相手も大体想像がついた。娘を悩ます男性は身近にそう多くはない。


「おそらく、隼人君でしょう」

隼人に憧れていることは、女の直感で加奈子には敏感に伝わっていた。輝彦も黙って頷いた。

小説家としての隼人のことは、当然のように二人のところまで届いていた。

隼人が口にする夢をばかにしていた自分たちが、その時ほど小さく見えた時はなかった。

自分たちの娘を、小説で食べさせていく。恥ずかしがらずに堂々と言い放った隼人が、娘のいなくなった世の中で夢を叶えた。その原因が自分たちにある。

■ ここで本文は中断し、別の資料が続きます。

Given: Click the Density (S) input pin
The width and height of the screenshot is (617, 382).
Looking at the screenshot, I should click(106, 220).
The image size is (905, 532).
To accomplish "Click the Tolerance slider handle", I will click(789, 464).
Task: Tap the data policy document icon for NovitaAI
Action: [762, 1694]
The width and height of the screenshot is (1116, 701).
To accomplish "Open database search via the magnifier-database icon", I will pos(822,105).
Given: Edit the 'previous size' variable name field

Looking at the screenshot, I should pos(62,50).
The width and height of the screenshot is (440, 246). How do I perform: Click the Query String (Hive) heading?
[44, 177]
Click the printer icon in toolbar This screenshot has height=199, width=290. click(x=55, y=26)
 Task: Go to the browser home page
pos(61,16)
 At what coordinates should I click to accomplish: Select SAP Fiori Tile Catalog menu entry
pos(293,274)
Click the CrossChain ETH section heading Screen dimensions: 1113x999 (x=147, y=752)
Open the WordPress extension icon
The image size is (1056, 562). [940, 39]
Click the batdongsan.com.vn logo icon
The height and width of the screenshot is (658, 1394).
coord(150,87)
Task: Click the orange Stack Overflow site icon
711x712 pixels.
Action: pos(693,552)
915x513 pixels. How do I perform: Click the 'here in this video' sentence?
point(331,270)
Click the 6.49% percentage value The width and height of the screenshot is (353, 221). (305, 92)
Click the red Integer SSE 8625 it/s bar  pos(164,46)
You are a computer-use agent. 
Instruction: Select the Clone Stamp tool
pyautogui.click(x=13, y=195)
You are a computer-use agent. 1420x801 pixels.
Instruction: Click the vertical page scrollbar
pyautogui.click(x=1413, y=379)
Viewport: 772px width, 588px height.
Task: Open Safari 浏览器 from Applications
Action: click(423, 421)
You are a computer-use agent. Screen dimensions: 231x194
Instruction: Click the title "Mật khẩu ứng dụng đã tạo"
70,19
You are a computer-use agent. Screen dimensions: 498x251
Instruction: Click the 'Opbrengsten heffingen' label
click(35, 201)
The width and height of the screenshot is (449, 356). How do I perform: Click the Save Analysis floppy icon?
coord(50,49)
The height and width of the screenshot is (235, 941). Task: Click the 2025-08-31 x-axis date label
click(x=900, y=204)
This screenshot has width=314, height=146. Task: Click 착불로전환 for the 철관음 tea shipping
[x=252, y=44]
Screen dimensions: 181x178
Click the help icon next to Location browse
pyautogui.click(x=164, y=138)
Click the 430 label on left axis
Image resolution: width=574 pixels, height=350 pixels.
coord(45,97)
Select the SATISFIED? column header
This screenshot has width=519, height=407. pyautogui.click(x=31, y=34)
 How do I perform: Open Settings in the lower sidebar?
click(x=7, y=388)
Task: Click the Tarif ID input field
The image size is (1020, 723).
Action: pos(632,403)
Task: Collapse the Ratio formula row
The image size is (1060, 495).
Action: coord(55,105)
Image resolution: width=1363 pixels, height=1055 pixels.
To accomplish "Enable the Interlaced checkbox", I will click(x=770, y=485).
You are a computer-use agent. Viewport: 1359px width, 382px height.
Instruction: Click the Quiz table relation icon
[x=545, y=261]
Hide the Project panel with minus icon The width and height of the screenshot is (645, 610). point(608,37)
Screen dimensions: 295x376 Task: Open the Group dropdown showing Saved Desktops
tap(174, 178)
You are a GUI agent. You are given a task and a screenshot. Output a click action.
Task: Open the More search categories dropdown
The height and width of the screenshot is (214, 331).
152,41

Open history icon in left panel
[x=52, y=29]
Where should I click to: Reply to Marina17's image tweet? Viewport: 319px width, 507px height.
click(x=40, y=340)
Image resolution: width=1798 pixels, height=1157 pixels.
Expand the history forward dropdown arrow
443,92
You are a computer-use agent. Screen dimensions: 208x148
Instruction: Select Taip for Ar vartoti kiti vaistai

「だが、私たちが出ていくと話がややこしくなる。向こうだって会わないだろう」

心音の時の態度を咎められるだろう。咎められるだけですめばいい。

自分たちが現れることで、隼人につらい思いをさせる。

そして桜の恋愛のためを思えば、黙っているしかない。

親が出ても話をややこしくするだけだ。輝彦はただ考えるように黙った。

「あの子だって、心音に負けず劣らずの女の子だと、私は思うけど」

「他の人間から見ればそうかもしれない。けど、彼にとっては違うのだろう。彼の中にはずっとあの子がいる。自分の思い描く理想には、常に心音しかいないと言っていたのをよく覚えているよ」


隼人の言葉も今なら真実味を帯びている。

それまではいい加減なだけの人物としか見えなかった。

いきなり娘を妊娠させたと知った時は、裏切られたという気持ちしかこみ上げてこなかった。

挙句、小説で養っていくといった夢物語を堂々と言われた。

そんな男性に自分の愛娘を任せられるはずはなかった。周りの声も自分に賛成していた。

今でも許せない気持ちはある。しかし、自分のしたことに懺悔する気持ちの方が大きかった。

「自分の、人を見る目のなさを感じるよ。心音のためによかれと思ったことが、全部裏目に出てしまって」

輝彦の視線は手にとった新聞を見ていたが、内容を読むのではなく、視線をどこかに置いておきたいというものだった。加奈子とさえ面と向かって話せない話だった。

加奈子の方もそれを理解していて、料理をしながら話した。


しばらくして、桜が降りてきた。

「お母さん、ご飯まだ?私おなかへった」

桜は妙にあっけらかんと話した。二人はさっと目を合わせた。すぐに加奈子が視線を桜に向けた。

「すぐできるから。待ってて」

「わかった。手伝おうか?」

「ううん。後は炒めるだけだから」

何事もなかったように話す桜の声を、輝彦は黙って聞いた。悩みを聞いてやりたかったが、どの顔でと思い直した。桜はまた、階段をのぼり、自分の部屋に戻っていった。